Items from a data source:
+ + + +

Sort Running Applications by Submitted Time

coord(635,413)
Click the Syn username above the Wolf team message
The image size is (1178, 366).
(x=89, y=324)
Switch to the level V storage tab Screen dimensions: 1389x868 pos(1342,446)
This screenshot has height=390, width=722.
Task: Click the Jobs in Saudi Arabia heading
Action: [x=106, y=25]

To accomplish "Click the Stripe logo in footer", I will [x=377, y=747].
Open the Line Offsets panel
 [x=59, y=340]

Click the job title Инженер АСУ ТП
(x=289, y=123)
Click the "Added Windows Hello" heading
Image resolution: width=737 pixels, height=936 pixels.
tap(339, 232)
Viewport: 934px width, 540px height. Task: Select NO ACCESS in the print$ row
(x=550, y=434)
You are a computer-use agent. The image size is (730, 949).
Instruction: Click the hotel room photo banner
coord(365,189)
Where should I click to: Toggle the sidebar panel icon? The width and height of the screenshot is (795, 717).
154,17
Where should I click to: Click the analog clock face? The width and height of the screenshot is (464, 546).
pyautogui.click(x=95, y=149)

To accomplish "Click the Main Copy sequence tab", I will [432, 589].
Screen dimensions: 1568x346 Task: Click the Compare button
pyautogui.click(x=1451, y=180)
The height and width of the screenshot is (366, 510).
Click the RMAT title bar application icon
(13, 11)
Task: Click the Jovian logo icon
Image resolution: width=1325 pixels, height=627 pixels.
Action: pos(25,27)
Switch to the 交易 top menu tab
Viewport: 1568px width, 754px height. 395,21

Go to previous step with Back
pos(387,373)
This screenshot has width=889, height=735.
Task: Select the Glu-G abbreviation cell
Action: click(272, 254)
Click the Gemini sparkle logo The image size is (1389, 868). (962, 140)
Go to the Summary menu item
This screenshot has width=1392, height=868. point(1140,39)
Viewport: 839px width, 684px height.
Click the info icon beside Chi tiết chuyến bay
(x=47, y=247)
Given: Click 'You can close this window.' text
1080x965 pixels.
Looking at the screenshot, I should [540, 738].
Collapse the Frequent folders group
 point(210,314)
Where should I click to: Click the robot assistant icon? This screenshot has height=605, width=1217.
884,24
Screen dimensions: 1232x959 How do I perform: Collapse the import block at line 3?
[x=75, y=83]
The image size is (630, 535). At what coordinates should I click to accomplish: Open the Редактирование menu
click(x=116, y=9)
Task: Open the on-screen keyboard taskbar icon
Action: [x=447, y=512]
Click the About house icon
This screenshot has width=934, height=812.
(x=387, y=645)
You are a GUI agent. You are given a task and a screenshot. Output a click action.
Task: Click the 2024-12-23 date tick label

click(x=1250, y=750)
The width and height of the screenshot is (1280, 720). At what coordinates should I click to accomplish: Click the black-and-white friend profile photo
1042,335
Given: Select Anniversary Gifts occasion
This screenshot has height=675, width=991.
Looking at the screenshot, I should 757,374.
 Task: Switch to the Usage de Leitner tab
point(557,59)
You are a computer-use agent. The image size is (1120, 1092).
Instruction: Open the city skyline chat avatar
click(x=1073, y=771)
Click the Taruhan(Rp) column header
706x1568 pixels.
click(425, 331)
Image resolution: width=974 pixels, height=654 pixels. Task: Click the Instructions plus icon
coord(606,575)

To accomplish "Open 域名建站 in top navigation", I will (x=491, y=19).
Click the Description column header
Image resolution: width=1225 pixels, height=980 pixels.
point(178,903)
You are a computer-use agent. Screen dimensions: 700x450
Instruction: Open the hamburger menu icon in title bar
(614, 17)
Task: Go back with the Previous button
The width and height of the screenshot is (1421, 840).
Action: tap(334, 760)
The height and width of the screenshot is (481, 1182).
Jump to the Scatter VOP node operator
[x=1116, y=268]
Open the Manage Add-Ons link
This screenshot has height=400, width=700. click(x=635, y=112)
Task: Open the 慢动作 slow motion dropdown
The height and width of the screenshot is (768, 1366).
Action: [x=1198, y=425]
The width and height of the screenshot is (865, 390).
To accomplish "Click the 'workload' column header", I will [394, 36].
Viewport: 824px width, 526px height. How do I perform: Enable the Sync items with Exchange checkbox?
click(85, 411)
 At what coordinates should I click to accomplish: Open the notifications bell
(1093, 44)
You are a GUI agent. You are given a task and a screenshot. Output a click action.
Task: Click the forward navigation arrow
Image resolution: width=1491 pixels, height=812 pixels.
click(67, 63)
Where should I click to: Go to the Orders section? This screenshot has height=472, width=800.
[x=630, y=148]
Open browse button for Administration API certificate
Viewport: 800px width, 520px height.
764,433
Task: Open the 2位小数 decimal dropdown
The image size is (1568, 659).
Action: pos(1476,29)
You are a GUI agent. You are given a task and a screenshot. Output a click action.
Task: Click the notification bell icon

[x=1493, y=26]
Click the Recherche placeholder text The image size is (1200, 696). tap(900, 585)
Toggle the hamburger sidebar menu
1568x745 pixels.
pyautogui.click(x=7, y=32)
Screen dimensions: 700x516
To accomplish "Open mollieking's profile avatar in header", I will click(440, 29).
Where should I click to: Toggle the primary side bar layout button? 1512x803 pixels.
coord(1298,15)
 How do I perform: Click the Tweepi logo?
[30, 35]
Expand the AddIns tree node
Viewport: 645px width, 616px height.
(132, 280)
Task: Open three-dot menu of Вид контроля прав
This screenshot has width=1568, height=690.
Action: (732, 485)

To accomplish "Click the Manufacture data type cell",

+ + + +

What you will do:
Transcribe the entries above, every line exactly as it reads.

Expected output:
Sort Running Applications by Submitted Time

coord(635,413)
Click the Syn username above the Wolf team message
The image size is (1178, 366).
(x=89, y=324)
Switch to the level V storage tab Screen dimensions: 1389x868 pos(1342,446)
This screenshot has height=390, width=722.
Task: Click the Jobs in Saudi Arabia heading
Action: [x=106, y=25]

To accomplish "Click the Stripe logo in footer", I will [x=377, y=747].
Open the Line Offsets panel
 [x=59, y=340]

Click the job title Инженер АСУ ТП
(x=289, y=123)
Click the "Added Windows Hello" heading
Image resolution: width=737 pixels, height=936 pixels.
tap(339, 232)
Viewport: 934px width, 540px height. Task: Select NO ACCESS in the print$ row
(x=550, y=434)
You are a computer-use agent. The image size is (730, 949).
Instruction: Click the hotel room photo banner
coord(365,189)
Where should I click to: Toggle the sidebar panel icon? The width and height of the screenshot is (795, 717).
154,17
Where should I click to: Click the analog clock face? The width and height of the screenshot is (464, 546).
pyautogui.click(x=95, y=149)

To accomplish "Click the Main Copy sequence tab", I will [432, 589].
Screen dimensions: 1568x346 Task: Click the Compare button
pyautogui.click(x=1451, y=180)
The height and width of the screenshot is (366, 510).
Click the RMAT title bar application icon
(13, 11)
Task: Click the Jovian logo icon
Image resolution: width=1325 pixels, height=627 pixels.
Action: pos(25,27)
Switch to the 交易 top menu tab
Viewport: 1568px width, 754px height. 395,21

Go to previous step with Back
pos(387,373)
This screenshot has width=889, height=735.
Task: Select the Glu-G abbreviation cell
Action: click(272, 254)
Click the Gemini sparkle logo The image size is (1389, 868). (962, 140)
Go to the Summary menu item
This screenshot has width=1392, height=868. point(1140,39)
Viewport: 839px width, 684px height.
Click the info icon beside Chi tiết chuyến bay
(x=47, y=247)
Given: Click 'You can close this window.' text
1080x965 pixels.
Looking at the screenshot, I should [540, 738].
Collapse the Frequent folders group
 point(210,314)
Where should I click to: Click the robot assistant icon? This screenshot has height=605, width=1217.
884,24
Screen dimensions: 1232x959 How do I perform: Collapse the import block at line 3?
[x=75, y=83]
The image size is (630, 535). At what coordinates should I click to accomplish: Open the Редактирование menu
click(x=116, y=9)
Task: Open the on-screen keyboard taskbar icon
Action: [x=447, y=512]
Click the About house icon
This screenshot has width=934, height=812.
(x=387, y=645)
You are a GUI agent. You are given a task and a screenshot. Output a click action.
Task: Click the 2024-12-23 date tick label

click(x=1250, y=750)
The width and height of the screenshot is (1280, 720). At what coordinates should I click to accomplish: Click the black-and-white friend profile photo
1042,335
Given: Select Anniversary Gifts occasion
This screenshot has height=675, width=991.
Looking at the screenshot, I should 757,374.
 Task: Switch to the Usage de Leitner tab
point(557,59)
You are a computer-use agent. The image size is (1120, 1092).
Instruction: Open the city skyline chat avatar
click(x=1073, y=771)
Click the Taruhan(Rp) column header
706x1568 pixels.
click(425, 331)
Image resolution: width=974 pixels, height=654 pixels. Task: Click the Instructions plus icon
coord(606,575)

To accomplish "Open 域名建站 in top navigation", I will (x=491, y=19).
Click the Description column header
Image resolution: width=1225 pixels, height=980 pixels.
point(178,903)
You are a computer-use agent. Screen dimensions: 700x450
Instruction: Open the hamburger menu icon in title bar
(614, 17)
Task: Go back with the Previous button
The width and height of the screenshot is (1421, 840).
Action: tap(334, 760)
The height and width of the screenshot is (481, 1182).
Jump to the Scatter VOP node operator
[x=1116, y=268]
Open the Manage Add-Ons link
This screenshot has height=400, width=700. click(x=635, y=112)
Task: Open the 慢动作 slow motion dropdown
The height and width of the screenshot is (768, 1366).
Action: [x=1198, y=425]
The width and height of the screenshot is (865, 390).
To accomplish "Click the 'workload' column header", I will [394, 36].
Viewport: 824px width, 526px height. How do I perform: Enable the Sync items with Exchange checkbox?
click(85, 411)
 At what coordinates should I click to accomplish: Open the notifications bell
(1093, 44)
You are a GUI agent. You are given a task and a screenshot. Output a click action.
Task: Click the forward navigation arrow
Image resolution: width=1491 pixels, height=812 pixels.
click(67, 63)
Where should I click to: Go to the Orders section? This screenshot has height=472, width=800.
[x=630, y=148]
Open browse button for Administration API certificate
Viewport: 800px width, 520px height.
764,433
Task: Open the 2位小数 decimal dropdown
The image size is (1568, 659).
Action: pos(1476,29)
You are a GUI agent. You are given a task and a screenshot. Output a click action.
Task: Click the notification bell icon

[x=1493, y=26]
Click the Recherche placeholder text The image size is (1200, 696). tap(900, 585)
Toggle the hamburger sidebar menu
1568x745 pixels.
pyautogui.click(x=7, y=32)
Screen dimensions: 700x516
To accomplish "Open mollieking's profile avatar in header", I will click(440, 29).
Where should I click to: Toggle the primary side bar layout button? 1512x803 pixels.
coord(1298,15)
 How do I perform: Click the Tweepi logo?
[30, 35]
Expand the AddIns tree node
Viewport: 645px width, 616px height.
(132, 280)
Task: Open three-dot menu of Вид контроля прав
This screenshot has width=1568, height=690.
Action: (732, 485)

To accomplish "Click the Manufacture data type cell",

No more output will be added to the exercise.